Verso nuove alleanze in Sicilia: De Luca e Faraone guardano a destra
Il Presidente della Regione, Renato Schifani, forte della sua esperienza e capacità politica, aveva intuito bene la situazione: l'attacco di Davide Faraone, esponente di Italia Viva, ha solo acceso una miccia, ma il rimpasto della giunta palermitana è stato rinviato. Tuttavia, una nuova questione sta per esplodere.
Il sindaco di Palermo, Roberto Lagalla, diventato primo cittadino grazie al sostegno dei partiti, si è federato con l'MPA di Raffaele Lombardo, coinvolgendo anche Gianfranco Miccichè. Nel frattempo, si è consumata la rottura tra Cateno De Luca e Ismaele La Vardera: De Luca, leader di Sud chiama Nord, ha perso un altro deputato, dichiarando in un’assemblea di essere pronto a costruire un nuovo centrodestra. Due manovre politiche che seguono un medesimo percorso.
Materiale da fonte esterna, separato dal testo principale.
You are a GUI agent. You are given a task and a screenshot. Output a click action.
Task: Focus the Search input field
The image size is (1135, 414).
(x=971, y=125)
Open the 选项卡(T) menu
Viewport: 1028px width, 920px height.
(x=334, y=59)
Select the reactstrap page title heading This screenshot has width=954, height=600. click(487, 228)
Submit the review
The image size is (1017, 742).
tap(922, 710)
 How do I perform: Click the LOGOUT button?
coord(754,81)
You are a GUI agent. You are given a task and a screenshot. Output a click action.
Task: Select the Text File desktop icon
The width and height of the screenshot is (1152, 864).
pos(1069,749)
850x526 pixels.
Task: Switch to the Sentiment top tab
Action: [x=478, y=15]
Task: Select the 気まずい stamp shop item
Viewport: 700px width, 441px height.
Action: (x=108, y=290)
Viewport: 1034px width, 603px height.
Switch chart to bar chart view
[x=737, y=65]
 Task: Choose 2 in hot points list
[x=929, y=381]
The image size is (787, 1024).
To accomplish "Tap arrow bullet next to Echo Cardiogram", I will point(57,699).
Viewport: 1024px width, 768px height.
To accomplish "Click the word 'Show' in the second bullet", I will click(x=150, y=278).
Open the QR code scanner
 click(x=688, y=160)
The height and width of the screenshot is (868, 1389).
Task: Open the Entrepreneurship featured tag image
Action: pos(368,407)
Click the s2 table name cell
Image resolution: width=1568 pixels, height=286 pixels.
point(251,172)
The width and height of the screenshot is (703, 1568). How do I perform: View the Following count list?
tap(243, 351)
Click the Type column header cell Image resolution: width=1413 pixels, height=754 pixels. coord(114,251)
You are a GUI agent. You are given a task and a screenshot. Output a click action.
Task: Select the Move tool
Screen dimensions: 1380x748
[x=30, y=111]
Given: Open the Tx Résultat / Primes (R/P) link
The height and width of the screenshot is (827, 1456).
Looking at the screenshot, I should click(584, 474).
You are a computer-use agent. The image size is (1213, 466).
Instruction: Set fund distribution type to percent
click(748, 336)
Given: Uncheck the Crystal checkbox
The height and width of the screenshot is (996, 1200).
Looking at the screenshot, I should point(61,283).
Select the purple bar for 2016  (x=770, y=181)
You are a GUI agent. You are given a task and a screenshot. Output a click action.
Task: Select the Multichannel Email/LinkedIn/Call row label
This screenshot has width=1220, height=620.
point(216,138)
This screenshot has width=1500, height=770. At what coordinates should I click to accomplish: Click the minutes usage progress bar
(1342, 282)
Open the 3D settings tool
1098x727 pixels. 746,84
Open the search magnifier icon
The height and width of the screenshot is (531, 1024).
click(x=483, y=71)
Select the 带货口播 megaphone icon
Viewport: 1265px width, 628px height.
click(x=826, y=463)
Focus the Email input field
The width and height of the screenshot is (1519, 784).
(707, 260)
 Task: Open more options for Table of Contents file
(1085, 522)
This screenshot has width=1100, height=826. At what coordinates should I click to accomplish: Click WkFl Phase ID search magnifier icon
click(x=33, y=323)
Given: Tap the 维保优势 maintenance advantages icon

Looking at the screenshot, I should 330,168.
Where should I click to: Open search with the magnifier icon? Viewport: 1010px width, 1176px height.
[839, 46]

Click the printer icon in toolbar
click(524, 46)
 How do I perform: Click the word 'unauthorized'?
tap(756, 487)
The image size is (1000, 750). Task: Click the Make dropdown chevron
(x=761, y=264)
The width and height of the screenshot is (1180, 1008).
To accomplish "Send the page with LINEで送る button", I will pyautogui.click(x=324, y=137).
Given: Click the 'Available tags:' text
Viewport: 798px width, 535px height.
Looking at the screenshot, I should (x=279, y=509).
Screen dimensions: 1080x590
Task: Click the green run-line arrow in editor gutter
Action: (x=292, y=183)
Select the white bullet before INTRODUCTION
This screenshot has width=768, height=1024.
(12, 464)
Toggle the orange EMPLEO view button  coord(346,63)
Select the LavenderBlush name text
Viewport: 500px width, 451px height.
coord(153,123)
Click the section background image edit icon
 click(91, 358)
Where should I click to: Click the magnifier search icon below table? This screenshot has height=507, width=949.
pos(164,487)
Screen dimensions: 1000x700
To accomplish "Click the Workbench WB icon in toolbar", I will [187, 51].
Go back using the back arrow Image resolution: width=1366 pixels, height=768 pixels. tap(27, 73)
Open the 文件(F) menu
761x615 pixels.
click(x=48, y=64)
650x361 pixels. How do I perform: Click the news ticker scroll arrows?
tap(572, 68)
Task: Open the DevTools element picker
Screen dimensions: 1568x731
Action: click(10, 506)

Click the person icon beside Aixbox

A questa area guarda anche Italia Viva, che attraverso il dialogo tra Lombardo, Miccichè, Faraone, Mulè, Lagalla e De Luca sta costruendo un'alleanza in vista delle elezioni regionali del 2027 e delle elezioni per il sindaco di Palermo.
L'MPA ha siglato un'altra federazione: “Nel corso di un incontro tra il sindaco di Palermo, Roberto Lagalla, e gli onorevoli Raffaele Lombardo e Gianfranco Miccichè, è stata avviata una discussione sul possibile rafforzamento dell'azione politica a livello locale e regionale, con l'obiettivo di attivare intese programmatiche su temi comuni come la riforma degli enti locali, l'autonomia speciale e differenziata, la tutela dell'ambiente, la sanità, lo sviluppo economico e la formazione di una nuova classe dirigente basata su competenza e trasparenza."
Annunciano anche il primo incontro pubblico: “A breve sarà celebrata a Palermo la prima conferenza della federazione tra i due movimenti, seguita da altri incontri nelle città capoluogo e nelle principali località della Sicilia. La federazione è aperta all'apporto di sindaci, amministratori e movimenti civici.”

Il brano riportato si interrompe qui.